In our monthly Made in the Tri-States feature, we highlight some of the area’s signature products. Watch for new installments on the first Sunday of each month. If you have a suggestion of a product for us to feature, send an email to jeff.montgomery@thmedia.com or ben.jacobson@thmedia.com.
PRESTON, Iowa — Long before Travis and Dakota Kieffer became owners of Plastics Unlimited, the brothers already were pitching in at the family business.
The bus would routinely drop the boys off at the business after school. Travis and Dakota would spend their afternoons helping in whatever way they could.
“They have been involved for a long time,” recalled their mother, Nancy. “We treated it like a family farm, where everyone has to pitch in and do their part.”
The Preston business has come a long way from its humble beginnings more than 25 years ago.
Nancy and her husband, Terry, started the operation in 1993 and the couple originally operated the business out of a machine shed on their farm. They moved Plastics Unlimited to its current location four years later.
The business has grown by leaps and bounds since.
It now employs 70 workers and inhabits a 100,000-square-foot space at 303 First St.
Travis and Dakota Kieffer took ownership of the business from their parents in 2018. Nancy said it is the ideal scenario.
“We couldn’t ask for a better situation,” she said. “We feel so fortunate they wanted to buy in.”
EXPANSIVE REACH
Plastics Unlimited might reside in a small town, but the company serves a long list of well-known clients.
The business counts Deere & Co., Rite-Hite and Procter & Gamble among its many customers. Dakota Kieffer said the business maintains its longtime clients and secures new ones by working hard and sticking to the truth.
“I think the key is just being honest and building that trust with customers,” he said. “We don’t over promise and we show our customers that we will do what we are asked to do.”
The employees at Plastics Unlimited are asked to do many things and create a wide variety of products.
Dakota said the business makes side panels, cab roofs, back rests and other parts for a variety of vehicles. It also creates parts for vending machines.
Some creations are oddly specific: For instance, the business makes the handling trays that transfer empty tubes of Crest from the facility where they are manufactured to the one where they are filled with toothpaste.
Whether employees are making parts for a combine or trays for toothpaste, the process generally follows a basic formula.

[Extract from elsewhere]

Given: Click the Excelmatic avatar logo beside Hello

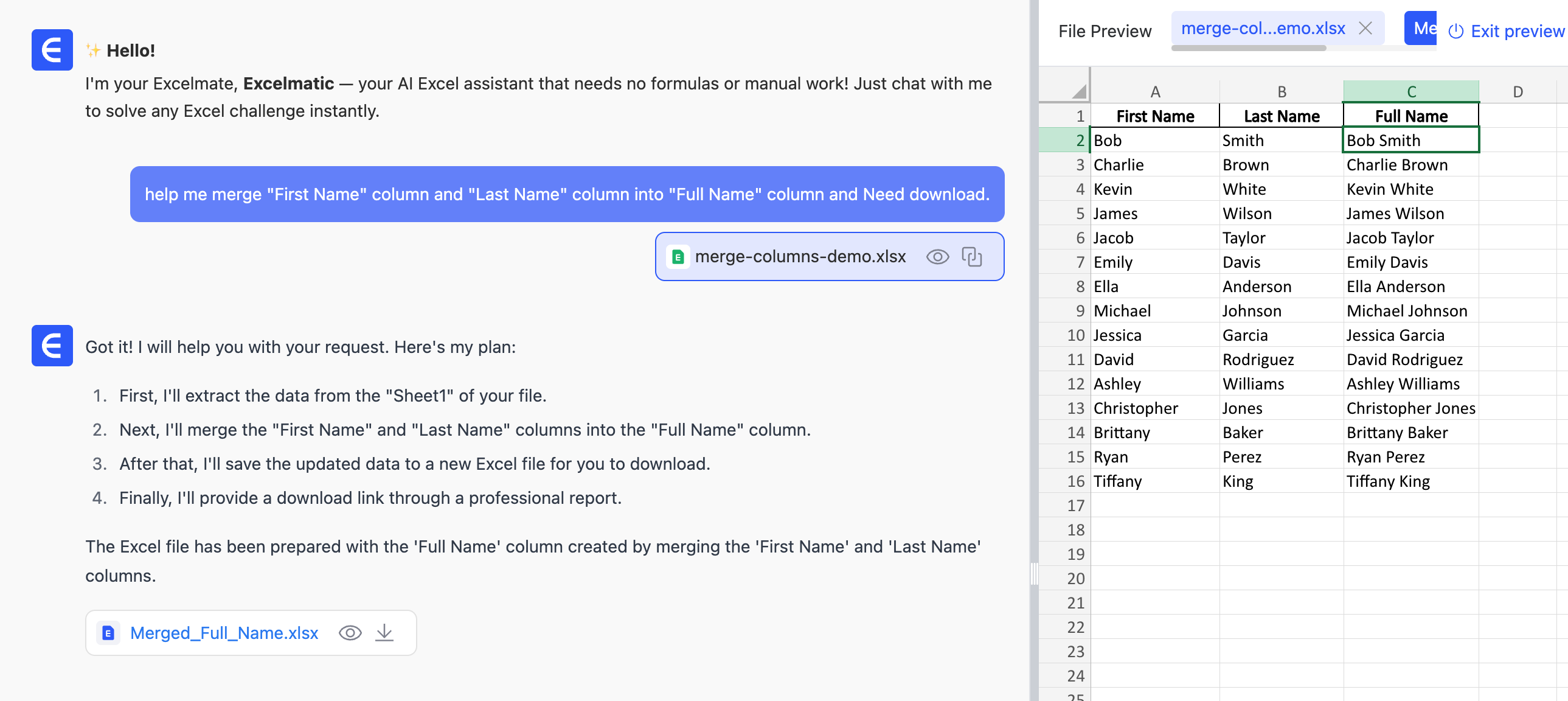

Staff members start with a raw plastic sheet, place it in an oven and heat it to about 325 degrees. Once the plastic is pliable, a mold is used to alter the material into its desired shape.
Employees used a CNC trimmer to cut excess material from the product then add things like holes or mounting points to the plastic. Eventually, the product is packaged and shipped to its destination.

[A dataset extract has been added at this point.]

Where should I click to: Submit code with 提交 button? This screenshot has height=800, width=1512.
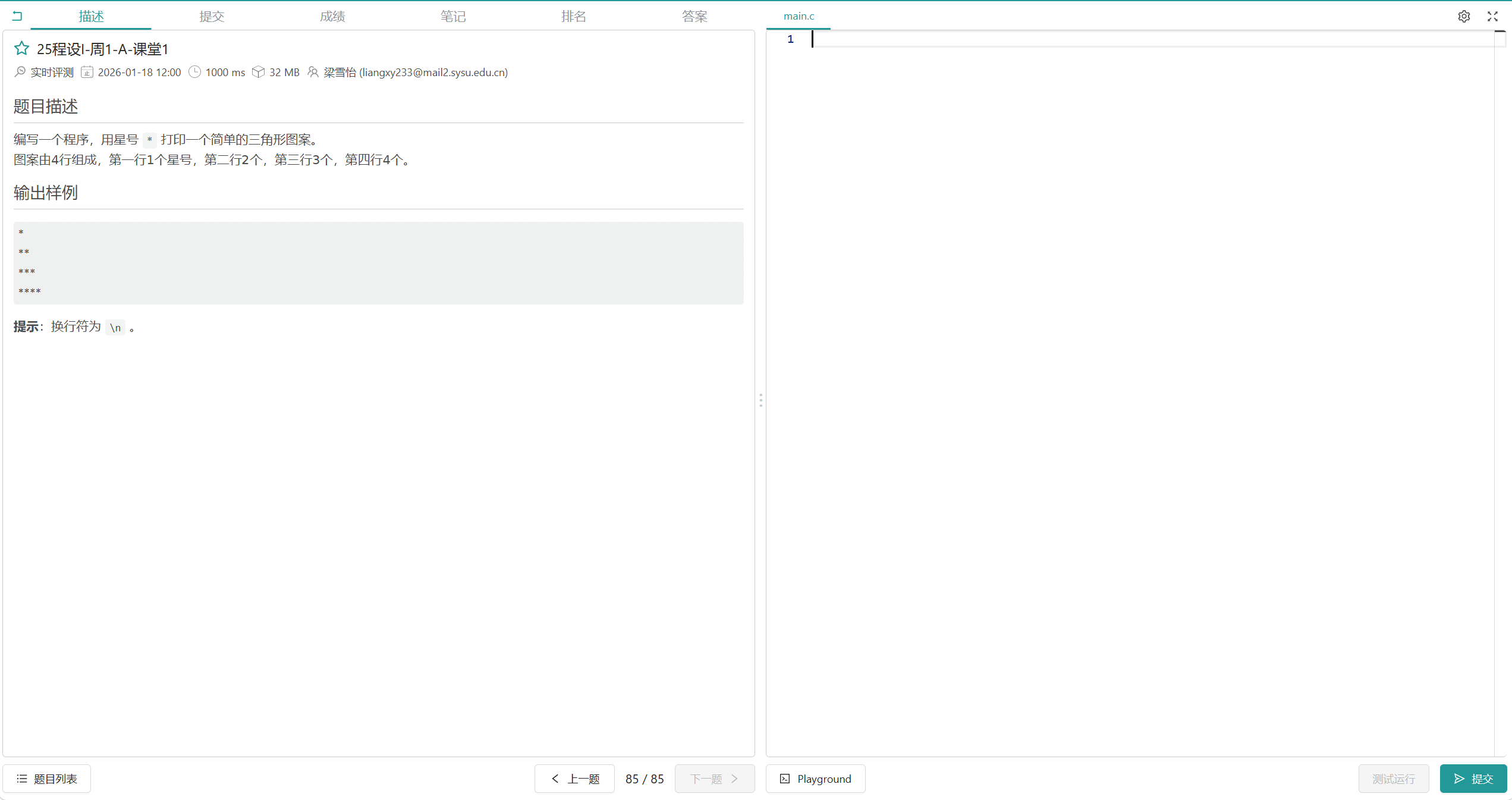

Nancy explained that the excess plastic is ground down and returned to the supplier, which ultimately reforms the material into a new plastic sheet.
“We make sure that very, very little goes to waste,” she said.
STARTING SMALL
Nancy and Terry Kieffer were married in 1984. At the time, the couple envisioned a life as farmers.
“Unfortunately, we both had health issues that prevented us from doing that,” Nancy recalled. “We had to find other things to do.”
Terry did extensive research in hopes of finding an up-and-coming industry in which he could start a company. He discovered that there was money to be made in the plastics business.
The Kieffers ultimately discovered an auction where a plastic “thermoformer” was on sale. They placed the high bid, purchased the machine and the business was born.
At first, their expectations were modest.
“I just hoped we could make it into something we could do full-time and make a living,” Terry recalled.
Plastics Unlimited started strictly as a family business. By the time they moved out of the machine head and into their First Street facility, the company had 10 employees.
That number has since grown to 70 and the Kieffers plan to hire about 10 more in the next year.
Travis Kieffer said he is grateful for the tight bond the owners feel with their experienced staff.
“Many of them have been here so long that they feel like family, too,” he said. “We know we can rely on them.”
The building also has grown steadily. Nancy estimates that they have expanded the facility around a half-dozen times.
The most recent expansion was completed this year, adding about 30,000 square feet.
The products created under that roof have an extensive reach. Dakota said about 20% of products are shipped outside of the U.S., although the majority stay in the Midwest.
Today, Plastics Unlimited serves customers in the agricultural, construction and recreational industries, among others. Dakota said he and his brother hope to established a foothold in the aerospace and medical industries as well.
“Our hope is that we continue to grow and we continue to diversify,” Dakota said.